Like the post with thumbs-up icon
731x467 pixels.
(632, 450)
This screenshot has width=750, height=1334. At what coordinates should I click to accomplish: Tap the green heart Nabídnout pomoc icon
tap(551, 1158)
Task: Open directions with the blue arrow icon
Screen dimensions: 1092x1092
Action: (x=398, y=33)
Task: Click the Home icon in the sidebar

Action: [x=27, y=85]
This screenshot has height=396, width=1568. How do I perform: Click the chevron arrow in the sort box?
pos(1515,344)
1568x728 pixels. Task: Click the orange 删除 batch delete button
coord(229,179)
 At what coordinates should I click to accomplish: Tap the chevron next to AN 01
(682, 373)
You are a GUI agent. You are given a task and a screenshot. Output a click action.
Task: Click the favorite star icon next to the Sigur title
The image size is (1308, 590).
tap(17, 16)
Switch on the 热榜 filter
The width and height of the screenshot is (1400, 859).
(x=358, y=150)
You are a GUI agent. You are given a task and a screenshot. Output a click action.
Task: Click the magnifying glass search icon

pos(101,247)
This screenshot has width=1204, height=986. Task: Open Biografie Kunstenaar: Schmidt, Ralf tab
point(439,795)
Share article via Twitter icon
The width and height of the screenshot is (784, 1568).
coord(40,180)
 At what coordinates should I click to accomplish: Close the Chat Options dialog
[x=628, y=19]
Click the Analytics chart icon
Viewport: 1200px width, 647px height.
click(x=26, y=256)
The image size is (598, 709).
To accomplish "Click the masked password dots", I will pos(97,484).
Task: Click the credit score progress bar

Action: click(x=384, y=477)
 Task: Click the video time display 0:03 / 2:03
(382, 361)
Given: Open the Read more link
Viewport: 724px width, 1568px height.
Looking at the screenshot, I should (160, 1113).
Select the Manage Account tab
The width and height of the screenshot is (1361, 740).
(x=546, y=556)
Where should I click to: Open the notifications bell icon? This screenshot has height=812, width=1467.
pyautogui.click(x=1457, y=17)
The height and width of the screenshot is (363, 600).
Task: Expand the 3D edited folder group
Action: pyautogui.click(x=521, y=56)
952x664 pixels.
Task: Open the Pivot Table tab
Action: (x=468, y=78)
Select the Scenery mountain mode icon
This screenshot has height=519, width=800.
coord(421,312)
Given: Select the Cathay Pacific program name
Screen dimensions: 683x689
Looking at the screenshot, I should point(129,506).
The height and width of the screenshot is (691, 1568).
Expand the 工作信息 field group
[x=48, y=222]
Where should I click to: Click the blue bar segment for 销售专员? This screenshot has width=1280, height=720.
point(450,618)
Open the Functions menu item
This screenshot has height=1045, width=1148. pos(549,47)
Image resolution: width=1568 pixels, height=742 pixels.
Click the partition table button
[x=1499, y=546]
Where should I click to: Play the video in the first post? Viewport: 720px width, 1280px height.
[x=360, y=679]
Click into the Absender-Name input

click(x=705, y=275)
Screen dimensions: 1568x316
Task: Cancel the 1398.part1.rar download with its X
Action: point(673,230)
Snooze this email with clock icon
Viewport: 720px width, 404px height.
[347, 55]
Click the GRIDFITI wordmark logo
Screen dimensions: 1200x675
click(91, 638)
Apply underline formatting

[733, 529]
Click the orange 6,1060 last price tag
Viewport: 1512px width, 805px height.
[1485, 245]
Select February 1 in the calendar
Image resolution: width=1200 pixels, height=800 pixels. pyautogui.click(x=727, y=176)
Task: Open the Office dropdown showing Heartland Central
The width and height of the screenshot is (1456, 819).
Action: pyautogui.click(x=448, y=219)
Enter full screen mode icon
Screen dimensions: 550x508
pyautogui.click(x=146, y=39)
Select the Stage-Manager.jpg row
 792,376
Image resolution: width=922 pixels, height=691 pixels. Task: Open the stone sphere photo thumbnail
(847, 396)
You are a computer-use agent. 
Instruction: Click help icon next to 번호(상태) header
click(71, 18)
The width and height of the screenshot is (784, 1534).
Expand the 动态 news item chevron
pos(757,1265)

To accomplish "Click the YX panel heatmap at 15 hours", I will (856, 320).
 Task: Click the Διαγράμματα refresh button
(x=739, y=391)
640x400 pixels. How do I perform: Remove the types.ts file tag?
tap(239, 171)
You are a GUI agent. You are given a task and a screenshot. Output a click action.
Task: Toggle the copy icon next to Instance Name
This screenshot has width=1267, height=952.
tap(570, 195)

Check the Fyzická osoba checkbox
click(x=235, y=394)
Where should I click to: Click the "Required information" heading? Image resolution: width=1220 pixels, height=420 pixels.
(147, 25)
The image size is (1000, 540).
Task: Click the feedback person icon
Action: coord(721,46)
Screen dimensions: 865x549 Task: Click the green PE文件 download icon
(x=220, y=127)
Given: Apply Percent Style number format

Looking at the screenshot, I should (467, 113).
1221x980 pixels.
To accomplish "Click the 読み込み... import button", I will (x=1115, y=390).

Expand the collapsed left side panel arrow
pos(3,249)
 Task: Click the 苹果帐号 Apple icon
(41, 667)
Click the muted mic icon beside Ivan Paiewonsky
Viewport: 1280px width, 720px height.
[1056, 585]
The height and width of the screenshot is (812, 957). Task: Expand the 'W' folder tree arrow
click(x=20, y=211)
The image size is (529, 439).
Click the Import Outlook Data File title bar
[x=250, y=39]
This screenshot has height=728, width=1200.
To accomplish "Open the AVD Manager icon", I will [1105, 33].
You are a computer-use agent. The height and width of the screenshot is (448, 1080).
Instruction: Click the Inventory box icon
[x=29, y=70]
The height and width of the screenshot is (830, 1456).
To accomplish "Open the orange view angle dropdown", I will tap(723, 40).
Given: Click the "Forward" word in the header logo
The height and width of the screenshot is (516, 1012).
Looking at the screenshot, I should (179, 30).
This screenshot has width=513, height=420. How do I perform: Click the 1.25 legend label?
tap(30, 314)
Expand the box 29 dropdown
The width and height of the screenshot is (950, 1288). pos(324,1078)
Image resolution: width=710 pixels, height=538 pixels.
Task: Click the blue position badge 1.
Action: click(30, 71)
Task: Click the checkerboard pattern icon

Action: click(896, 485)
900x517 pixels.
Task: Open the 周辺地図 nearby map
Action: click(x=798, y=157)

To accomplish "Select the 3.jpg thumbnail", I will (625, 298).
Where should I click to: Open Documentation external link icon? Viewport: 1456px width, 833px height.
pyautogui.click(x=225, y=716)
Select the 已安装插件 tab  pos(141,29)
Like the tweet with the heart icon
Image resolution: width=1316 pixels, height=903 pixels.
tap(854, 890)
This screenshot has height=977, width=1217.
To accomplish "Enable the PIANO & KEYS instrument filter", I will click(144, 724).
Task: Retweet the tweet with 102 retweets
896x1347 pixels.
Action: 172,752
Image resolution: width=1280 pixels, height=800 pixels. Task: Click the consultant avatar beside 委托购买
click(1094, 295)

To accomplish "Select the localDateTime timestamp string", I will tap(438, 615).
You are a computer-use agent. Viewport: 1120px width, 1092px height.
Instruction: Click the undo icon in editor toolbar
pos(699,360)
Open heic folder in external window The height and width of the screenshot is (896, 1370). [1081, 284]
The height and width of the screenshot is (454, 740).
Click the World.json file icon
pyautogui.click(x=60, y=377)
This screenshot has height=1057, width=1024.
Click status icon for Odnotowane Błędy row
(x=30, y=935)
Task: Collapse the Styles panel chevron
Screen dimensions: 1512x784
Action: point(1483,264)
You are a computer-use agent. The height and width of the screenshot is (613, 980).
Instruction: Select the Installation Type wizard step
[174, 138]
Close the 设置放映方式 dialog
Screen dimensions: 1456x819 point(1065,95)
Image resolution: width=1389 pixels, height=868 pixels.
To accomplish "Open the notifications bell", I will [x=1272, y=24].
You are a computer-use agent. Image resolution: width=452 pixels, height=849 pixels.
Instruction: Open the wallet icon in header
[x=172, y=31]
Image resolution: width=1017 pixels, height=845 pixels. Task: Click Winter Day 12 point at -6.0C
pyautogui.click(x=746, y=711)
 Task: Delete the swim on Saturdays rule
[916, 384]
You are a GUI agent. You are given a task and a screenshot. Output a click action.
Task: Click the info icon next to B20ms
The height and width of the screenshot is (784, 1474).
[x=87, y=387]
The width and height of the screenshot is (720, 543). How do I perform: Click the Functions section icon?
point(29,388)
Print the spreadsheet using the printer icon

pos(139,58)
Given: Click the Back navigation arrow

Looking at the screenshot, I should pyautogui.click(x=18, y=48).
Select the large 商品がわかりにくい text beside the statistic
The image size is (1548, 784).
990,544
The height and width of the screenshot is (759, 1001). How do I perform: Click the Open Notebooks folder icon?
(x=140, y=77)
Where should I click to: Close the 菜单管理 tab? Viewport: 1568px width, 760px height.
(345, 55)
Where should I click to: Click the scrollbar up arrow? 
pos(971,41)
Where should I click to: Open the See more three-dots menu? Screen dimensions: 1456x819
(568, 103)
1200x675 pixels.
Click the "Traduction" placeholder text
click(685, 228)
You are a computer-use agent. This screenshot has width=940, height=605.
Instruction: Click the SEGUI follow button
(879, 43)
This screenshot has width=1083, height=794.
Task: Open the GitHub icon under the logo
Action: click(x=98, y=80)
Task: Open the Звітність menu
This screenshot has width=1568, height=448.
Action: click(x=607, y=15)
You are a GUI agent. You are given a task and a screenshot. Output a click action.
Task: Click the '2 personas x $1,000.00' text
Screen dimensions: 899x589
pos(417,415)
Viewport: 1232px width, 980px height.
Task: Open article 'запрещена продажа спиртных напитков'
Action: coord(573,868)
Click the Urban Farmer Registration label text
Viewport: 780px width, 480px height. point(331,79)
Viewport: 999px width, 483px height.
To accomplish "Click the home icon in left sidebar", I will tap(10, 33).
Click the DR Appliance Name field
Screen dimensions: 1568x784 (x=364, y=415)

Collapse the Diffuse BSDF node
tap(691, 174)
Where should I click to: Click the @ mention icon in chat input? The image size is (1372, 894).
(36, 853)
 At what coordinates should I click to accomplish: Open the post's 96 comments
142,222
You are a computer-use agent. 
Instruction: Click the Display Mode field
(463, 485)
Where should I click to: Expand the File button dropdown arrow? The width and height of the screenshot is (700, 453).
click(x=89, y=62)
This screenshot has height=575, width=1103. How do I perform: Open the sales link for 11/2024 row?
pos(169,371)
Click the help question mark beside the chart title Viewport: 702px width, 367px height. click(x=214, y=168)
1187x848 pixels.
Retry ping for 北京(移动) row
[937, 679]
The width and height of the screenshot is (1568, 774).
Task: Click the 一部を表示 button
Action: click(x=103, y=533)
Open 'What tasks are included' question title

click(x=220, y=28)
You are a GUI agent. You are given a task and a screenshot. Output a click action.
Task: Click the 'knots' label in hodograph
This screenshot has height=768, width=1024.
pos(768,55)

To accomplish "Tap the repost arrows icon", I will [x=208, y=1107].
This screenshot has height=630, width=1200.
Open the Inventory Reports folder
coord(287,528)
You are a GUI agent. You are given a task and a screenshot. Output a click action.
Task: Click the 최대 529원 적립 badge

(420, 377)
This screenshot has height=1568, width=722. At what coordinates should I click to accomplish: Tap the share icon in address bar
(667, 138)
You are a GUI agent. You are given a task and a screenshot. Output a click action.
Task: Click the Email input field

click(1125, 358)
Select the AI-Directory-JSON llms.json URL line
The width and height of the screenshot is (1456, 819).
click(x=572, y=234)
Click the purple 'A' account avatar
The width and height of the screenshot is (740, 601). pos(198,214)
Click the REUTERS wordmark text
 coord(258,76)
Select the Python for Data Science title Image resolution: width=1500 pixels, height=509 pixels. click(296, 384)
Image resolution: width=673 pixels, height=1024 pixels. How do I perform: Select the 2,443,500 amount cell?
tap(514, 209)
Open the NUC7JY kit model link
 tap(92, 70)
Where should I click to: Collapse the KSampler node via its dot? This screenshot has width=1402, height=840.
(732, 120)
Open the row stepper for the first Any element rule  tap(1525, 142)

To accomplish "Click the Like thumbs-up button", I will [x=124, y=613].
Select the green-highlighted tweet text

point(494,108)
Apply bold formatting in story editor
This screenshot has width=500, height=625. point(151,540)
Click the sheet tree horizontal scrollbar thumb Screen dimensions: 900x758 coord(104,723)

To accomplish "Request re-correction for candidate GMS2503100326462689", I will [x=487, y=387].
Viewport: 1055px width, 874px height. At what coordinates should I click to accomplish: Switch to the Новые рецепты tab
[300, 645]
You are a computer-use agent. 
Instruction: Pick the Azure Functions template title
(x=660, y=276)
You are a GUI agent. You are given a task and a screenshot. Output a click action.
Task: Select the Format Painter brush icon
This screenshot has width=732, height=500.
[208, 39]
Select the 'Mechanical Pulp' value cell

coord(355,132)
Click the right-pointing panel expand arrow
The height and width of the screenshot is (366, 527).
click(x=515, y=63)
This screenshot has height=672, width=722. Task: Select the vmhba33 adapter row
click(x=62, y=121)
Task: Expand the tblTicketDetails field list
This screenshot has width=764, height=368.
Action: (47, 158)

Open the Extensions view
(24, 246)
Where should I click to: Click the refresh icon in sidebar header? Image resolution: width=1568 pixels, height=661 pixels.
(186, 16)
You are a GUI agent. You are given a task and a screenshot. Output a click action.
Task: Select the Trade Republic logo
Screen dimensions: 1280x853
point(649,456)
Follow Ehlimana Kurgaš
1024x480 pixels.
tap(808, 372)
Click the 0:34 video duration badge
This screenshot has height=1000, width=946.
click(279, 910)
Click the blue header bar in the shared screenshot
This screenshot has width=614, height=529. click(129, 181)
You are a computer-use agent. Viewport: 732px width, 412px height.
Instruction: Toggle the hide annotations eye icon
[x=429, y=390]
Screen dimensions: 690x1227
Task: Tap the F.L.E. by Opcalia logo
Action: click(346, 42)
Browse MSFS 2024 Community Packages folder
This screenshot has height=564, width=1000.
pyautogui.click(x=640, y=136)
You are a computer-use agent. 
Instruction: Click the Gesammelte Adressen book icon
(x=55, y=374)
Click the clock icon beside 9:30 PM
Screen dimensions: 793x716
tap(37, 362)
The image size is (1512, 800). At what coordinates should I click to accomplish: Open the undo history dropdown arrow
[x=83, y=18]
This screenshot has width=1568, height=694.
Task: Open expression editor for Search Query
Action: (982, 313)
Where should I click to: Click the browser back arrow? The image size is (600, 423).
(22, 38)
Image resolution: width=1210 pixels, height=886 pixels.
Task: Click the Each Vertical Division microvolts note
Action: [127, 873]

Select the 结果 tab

──────

* WORK TO BE COMPLETED
Rewrite only the material between the lines holding "Task: Click the 苹果帐号 Apple icon" and "will tap(723, 40).", inclusive, substituting "directory" for "folder" and leaving everything else unchanged.

* FULL RESPONSE
 Task: Click the 苹果帐号 Apple icon
(41, 667)
Click the muted mic icon beside Ivan Paiewonsky
Viewport: 1280px width, 720px height.
[1056, 585]
The height and width of the screenshot is (812, 957). Task: Expand the 'W' directory tree arrow
click(x=20, y=211)
The image size is (529, 439).
Click the Import Outlook Data File title bar
[x=250, y=39]
This screenshot has height=728, width=1200.
To accomplish "Open the AVD Manager icon", I will [1105, 33].
You are a computer-use agent. The height and width of the screenshot is (448, 1080).
Instruction: Click the Inventory box icon
[x=29, y=70]
The height and width of the screenshot is (830, 1456).
To accomplish "Open the orange view angle dropdown", I will tap(723, 40).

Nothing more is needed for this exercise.